Using Antidote, Lane learned of a trial in her area for which she qualified. One year after trying a new medication, she says she’s feeling much better.
“We decided that it was a good trial and that we felt comfortable with the medication and the knowledge level of all those involved,” she told Healthline. “I am happy to say that it was a great decision on my part to have contacted Antidote that day. The process was easy to understand and the web site was easy to access.”
According to the PKD Foundation, approximately 80 percent of all clinical trials fail to meet deadlines due to low enrollment. This delays the potential for new medical breakthroughs. Clinical trials need healthy participants as well as sick ones, and the NIH has called for there to be more awareness of trials.

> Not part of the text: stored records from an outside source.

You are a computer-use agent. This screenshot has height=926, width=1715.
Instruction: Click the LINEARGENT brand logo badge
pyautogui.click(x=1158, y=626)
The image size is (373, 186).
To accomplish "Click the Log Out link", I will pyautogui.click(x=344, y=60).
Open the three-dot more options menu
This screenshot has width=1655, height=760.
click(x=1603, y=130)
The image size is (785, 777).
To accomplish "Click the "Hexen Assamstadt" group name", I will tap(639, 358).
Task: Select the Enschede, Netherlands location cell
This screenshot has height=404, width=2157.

Pablo Graiver, co-founder and chief executive officer of Antidote, told Healthline that getting more subjects for clinical trials means treatments will reach sick people more quickly. For example, he said that if 10 percent of cancer patients participated in trials, enrollment times could drop from three to five years to just one year.
“Just imagine the impact that would have on speeding up the time it takes to get effective new treatments to patients,” Graiver said.
As science advances, there will be many more areas of medical research to investigate, such as genetic therapies, Graiver said. “The future of clinical trials is the potential to solve some of the biggest health challenges we face today, including effective treatments for cancer and diseases such as diabetes and Alzheimer’s. We are going to see remarkable advances in the next 10 to 20 years,” he said.
Because it offers an open platform, Antidote allows any medical research team or biotech or pharmaceutical company to convert their complex trial protocols into a format patients can understand. They can then reach millions of patients at no cost.
Protocols are guidelines that determine who is eligible for a trial and how it will be conducted. Protocols safeguard participants’ health and make sure the benefits of the research outweigh the risks.
Trials aren’t only used to try out new treatments. They can also help doctors come up with better diagnostic tests or a more in-depth understanding of a disease.
Graiver said getting patients into clinical trials is the key to better health for everyone. “The main challenges of clinical trials will remain patient recruitment and regulations,” he said. “We don’t help with the latter but we plan to have a big impact on the former.”